# [Brief]
Look through the data below. Collect every line where the word "agent" occurs.

# [Data in this exercise]
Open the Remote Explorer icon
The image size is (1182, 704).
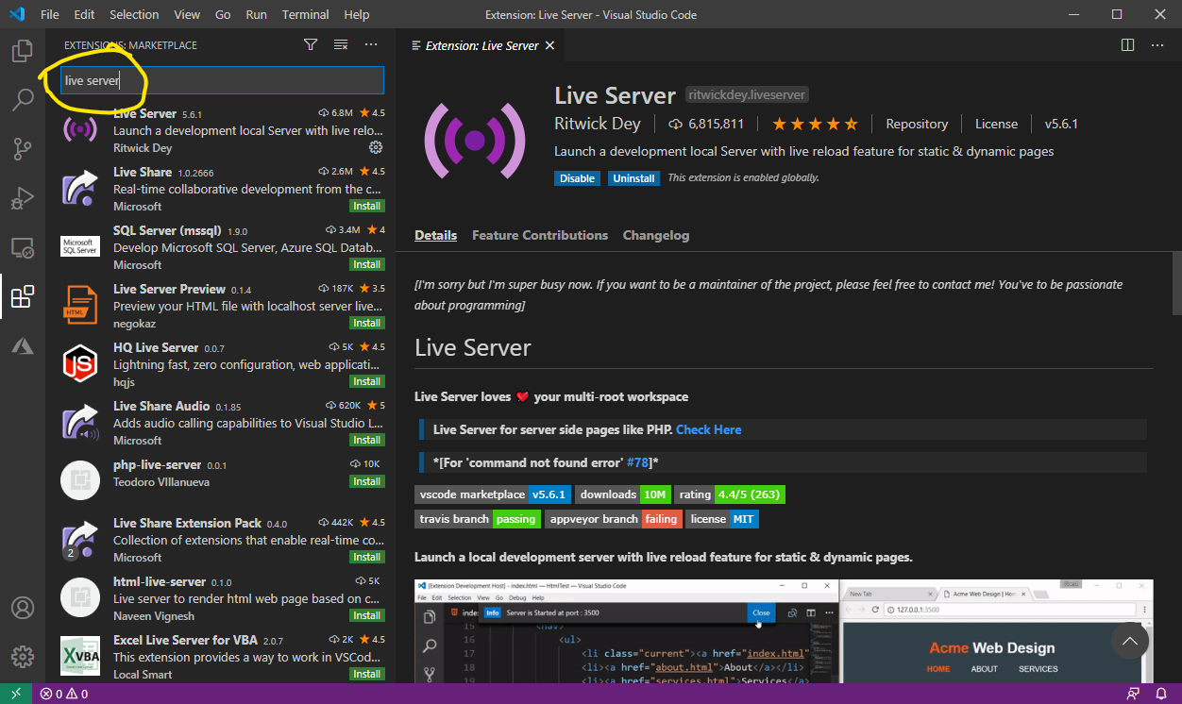click(23, 248)
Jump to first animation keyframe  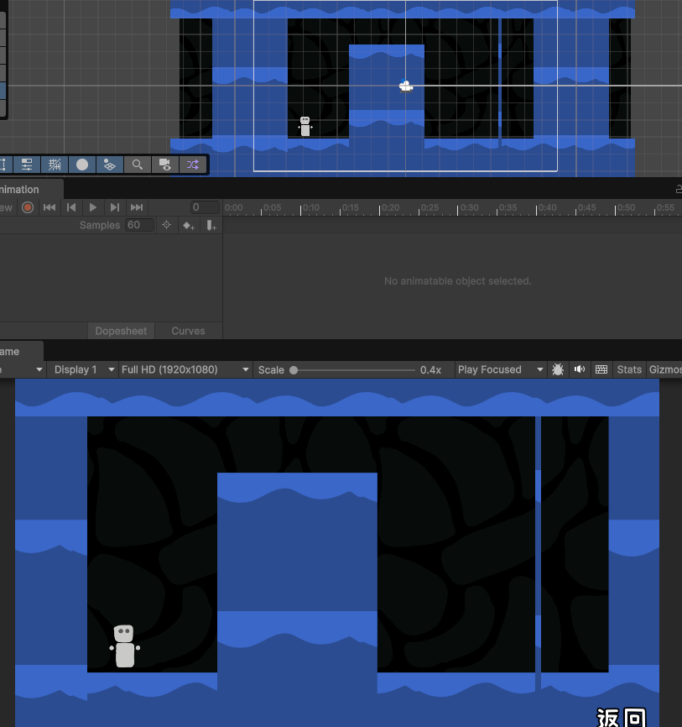click(x=49, y=207)
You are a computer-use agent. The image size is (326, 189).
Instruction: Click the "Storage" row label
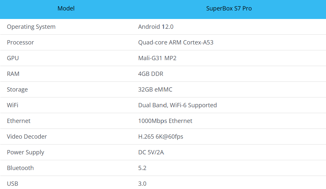tap(17, 90)
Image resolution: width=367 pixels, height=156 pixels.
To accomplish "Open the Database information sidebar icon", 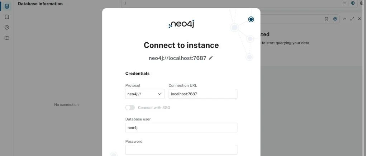I will pyautogui.click(x=7, y=6).
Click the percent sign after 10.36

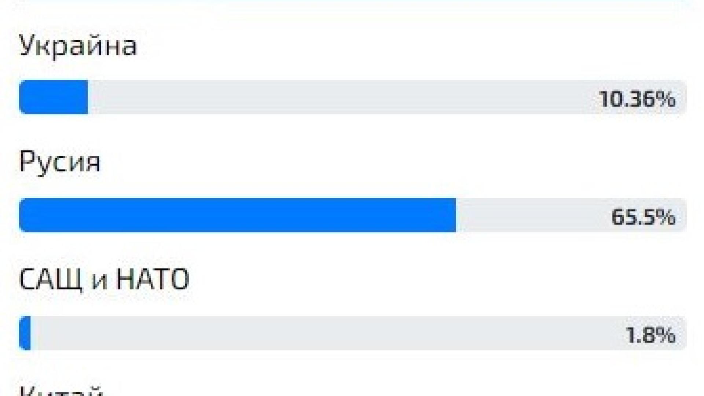(666, 99)
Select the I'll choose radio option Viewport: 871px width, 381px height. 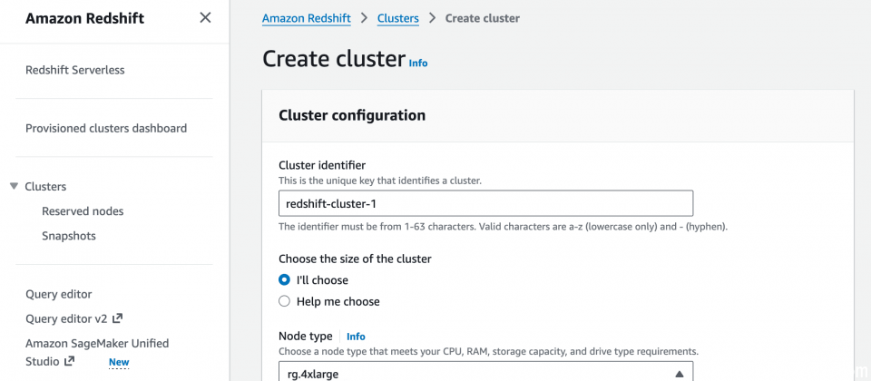pyautogui.click(x=284, y=280)
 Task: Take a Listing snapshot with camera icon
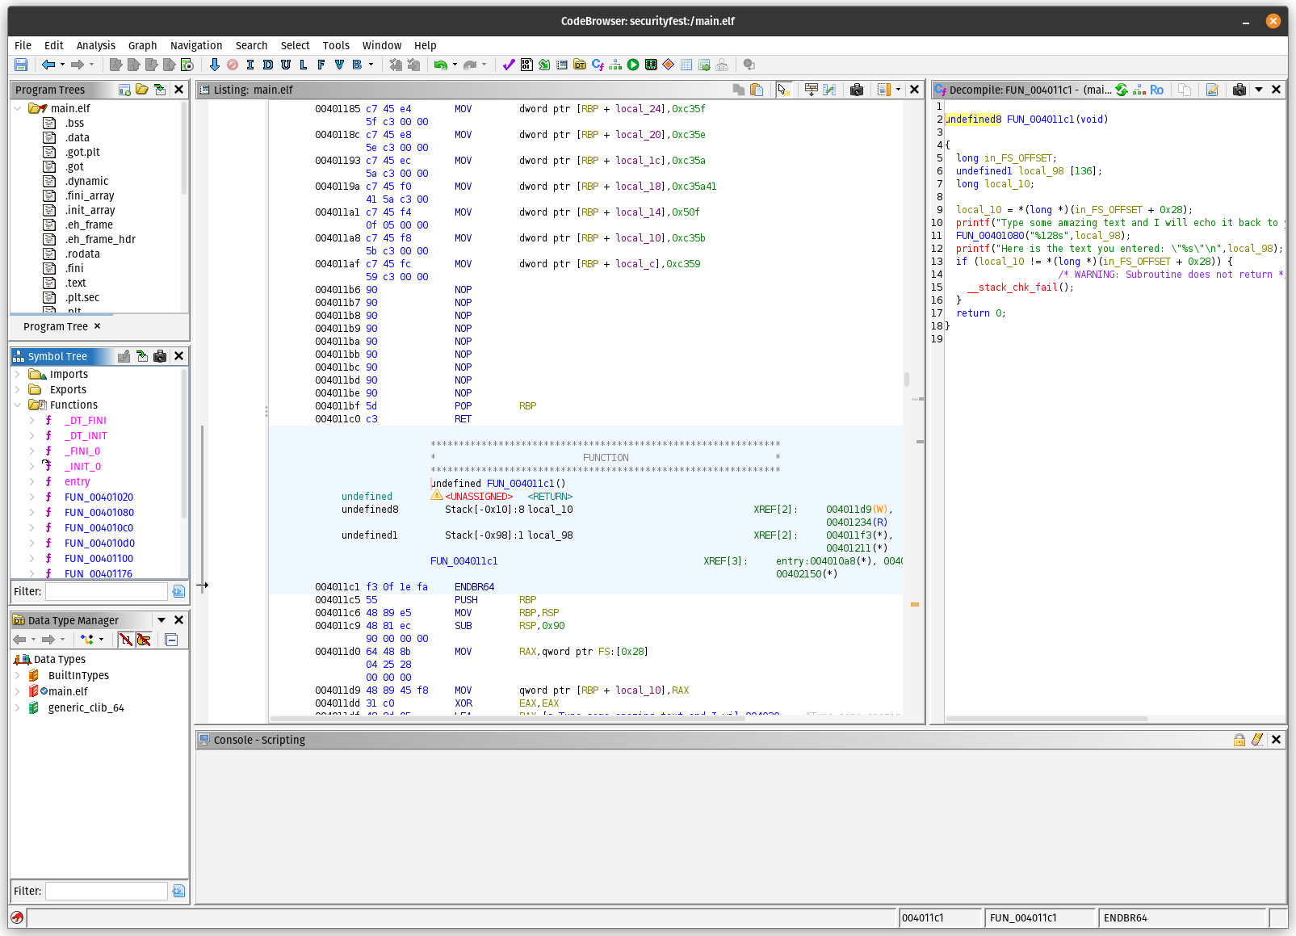[x=857, y=90]
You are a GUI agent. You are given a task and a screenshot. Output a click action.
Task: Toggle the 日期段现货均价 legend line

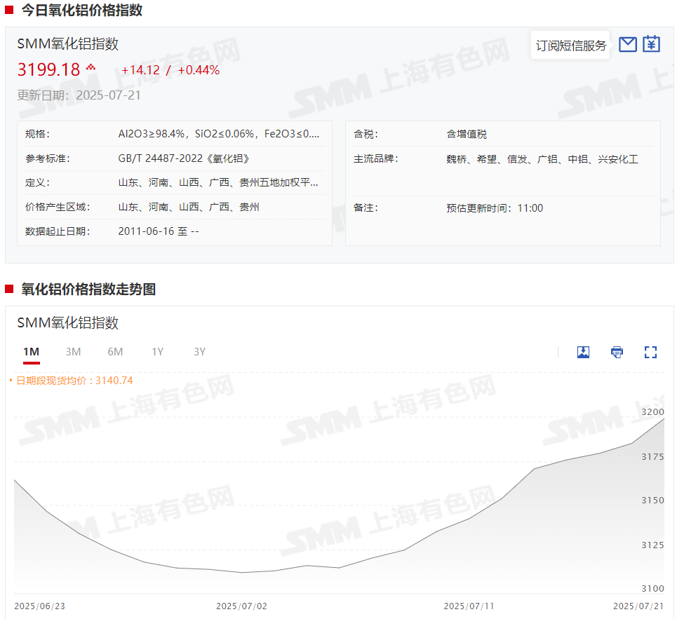[71, 381]
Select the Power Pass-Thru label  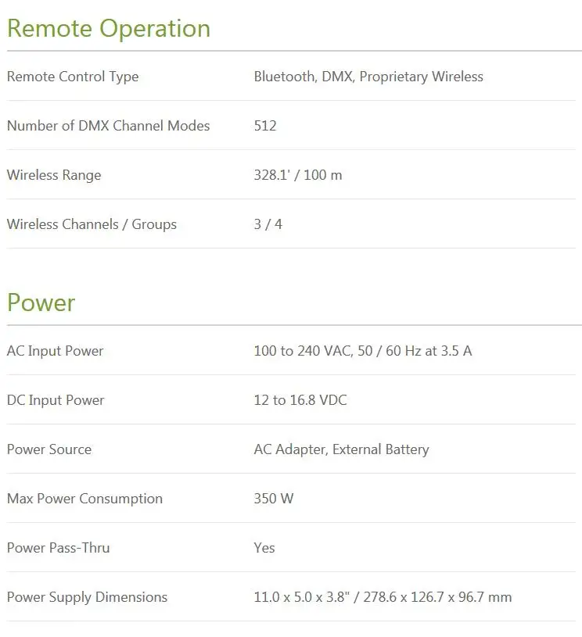point(59,548)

# [Solution to this exercise]
You are a computer-use agent. The image size is (326, 189).
You are a GUI agent. You are given a task and a screenshot. Output a click action.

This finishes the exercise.